The molecular heterogeneity of platelet-activating factor (PAF) synthesized by unstimulated and Ca2+ ionophore (A23187)-stimulated PMN from rat, mouse, and guinea pig and by rat basophilic leukemia (RBL) cells was investigated by gas chromatography-negative ion chemical ionization mass spectrometry. Several molecular species of PAF ranging from C14:0 to C19:0 were detected in all of the cells studied. PAF produced by each cell type exhibited a unique pattern of molecular species distribution.
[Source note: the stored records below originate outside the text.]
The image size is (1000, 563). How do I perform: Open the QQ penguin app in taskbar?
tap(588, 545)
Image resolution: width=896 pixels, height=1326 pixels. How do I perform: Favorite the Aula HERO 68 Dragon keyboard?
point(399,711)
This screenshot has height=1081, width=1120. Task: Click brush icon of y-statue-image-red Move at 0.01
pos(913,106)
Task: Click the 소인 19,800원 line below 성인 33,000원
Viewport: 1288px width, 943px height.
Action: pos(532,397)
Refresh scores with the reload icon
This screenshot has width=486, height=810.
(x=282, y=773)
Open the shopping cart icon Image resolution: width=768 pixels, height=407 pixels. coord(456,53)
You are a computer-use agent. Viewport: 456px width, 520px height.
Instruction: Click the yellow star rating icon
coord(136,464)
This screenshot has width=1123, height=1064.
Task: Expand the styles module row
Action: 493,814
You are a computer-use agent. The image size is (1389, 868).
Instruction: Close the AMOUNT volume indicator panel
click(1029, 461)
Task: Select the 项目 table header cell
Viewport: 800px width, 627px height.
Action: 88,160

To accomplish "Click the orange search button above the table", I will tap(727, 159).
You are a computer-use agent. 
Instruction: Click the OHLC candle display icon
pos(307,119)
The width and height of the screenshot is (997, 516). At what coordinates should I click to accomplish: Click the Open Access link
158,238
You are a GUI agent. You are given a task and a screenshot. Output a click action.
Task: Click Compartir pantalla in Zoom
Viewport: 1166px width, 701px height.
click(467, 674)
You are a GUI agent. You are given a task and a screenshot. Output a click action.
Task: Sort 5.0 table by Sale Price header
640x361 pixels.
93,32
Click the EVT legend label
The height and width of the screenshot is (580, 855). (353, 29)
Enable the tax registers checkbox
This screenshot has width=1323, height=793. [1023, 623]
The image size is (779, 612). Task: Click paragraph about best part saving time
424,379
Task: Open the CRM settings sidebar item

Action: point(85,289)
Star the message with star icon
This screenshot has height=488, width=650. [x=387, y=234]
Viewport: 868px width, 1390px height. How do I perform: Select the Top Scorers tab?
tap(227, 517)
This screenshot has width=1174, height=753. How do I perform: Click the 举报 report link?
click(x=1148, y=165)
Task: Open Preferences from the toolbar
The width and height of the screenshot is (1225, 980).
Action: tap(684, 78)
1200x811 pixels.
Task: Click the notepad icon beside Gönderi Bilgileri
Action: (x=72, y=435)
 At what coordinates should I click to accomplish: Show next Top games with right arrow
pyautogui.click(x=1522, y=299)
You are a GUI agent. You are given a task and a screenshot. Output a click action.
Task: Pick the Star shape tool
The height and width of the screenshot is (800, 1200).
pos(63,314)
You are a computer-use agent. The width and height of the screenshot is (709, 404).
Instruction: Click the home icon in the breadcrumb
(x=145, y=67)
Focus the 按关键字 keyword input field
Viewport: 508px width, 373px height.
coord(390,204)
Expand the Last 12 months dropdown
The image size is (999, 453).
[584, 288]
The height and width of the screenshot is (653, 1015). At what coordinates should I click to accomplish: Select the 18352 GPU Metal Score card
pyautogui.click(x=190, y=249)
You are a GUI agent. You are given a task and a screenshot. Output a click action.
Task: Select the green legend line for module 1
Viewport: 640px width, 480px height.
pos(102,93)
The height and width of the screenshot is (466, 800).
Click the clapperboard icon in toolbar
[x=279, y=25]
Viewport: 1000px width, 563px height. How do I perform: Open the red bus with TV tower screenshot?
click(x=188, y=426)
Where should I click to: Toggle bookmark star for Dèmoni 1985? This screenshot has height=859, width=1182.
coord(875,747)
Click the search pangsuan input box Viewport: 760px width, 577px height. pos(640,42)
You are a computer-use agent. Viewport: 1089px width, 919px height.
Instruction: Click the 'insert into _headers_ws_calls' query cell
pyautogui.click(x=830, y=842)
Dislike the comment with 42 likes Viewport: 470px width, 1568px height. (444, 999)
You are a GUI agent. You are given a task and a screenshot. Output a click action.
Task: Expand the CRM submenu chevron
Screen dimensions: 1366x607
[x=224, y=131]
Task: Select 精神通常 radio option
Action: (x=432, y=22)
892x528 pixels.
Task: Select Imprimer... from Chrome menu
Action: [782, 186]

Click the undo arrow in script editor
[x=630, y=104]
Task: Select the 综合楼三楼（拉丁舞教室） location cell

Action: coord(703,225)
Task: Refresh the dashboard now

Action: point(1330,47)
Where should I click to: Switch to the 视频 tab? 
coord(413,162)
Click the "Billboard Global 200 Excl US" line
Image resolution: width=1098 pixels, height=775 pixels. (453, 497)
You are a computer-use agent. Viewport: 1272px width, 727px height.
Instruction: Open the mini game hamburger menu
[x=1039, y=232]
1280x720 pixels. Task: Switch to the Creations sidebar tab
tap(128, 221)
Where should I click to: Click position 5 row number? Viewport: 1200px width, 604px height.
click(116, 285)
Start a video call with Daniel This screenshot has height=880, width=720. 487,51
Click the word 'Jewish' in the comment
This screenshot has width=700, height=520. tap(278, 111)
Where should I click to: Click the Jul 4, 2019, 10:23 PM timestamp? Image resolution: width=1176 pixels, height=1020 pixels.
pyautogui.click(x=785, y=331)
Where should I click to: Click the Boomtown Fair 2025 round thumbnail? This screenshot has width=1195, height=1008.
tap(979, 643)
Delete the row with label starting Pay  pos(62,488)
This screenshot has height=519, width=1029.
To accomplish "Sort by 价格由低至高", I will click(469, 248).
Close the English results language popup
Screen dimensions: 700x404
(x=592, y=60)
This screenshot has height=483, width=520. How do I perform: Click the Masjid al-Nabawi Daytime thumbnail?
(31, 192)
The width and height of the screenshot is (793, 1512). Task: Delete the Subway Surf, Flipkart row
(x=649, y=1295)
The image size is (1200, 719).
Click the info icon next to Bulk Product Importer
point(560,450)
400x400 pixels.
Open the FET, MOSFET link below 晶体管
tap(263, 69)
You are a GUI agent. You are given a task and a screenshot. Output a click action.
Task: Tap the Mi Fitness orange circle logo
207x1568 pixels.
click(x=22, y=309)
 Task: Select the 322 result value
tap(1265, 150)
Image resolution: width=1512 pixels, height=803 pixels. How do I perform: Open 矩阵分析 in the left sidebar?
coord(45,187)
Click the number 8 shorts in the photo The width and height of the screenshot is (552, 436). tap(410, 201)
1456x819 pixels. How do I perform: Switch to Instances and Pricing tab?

Although C16:0 was the major PAF molecular species of rat PMN and RBL cells representing 96% and 85% of the total PAF, respectively, PAF from mice PMN contained 81% of C16:0, 10% of C18:1, and 6% of C18:0. Alternatively, A23187-stimulated guinea pig PMN yielded PAF molecular species 35% in C16:0, 35% in C17:0, 8% in C18:1, and 3% in C18:0. Small but significant differences in the PAF molecular species distribution of resting and ionophore stimulated cells were also observed. In contrast to the PAF molecular species composition, the precursor 1-O-alkyl-2-acyl-glycero-3-phosphocholine of all the cell types was predominantly hexadecyl (C16:0) alkyl chain in the sn-1 position, representing 60 to 80% of the total 1-O-alkyl-2-acyl-glycero-3-phosphocholine. Thus, these results not only indicate a high degree of selectivity for utilization of precursor substrates for PAF biosynthesis, but also demonstrate that the selectivity is species specific.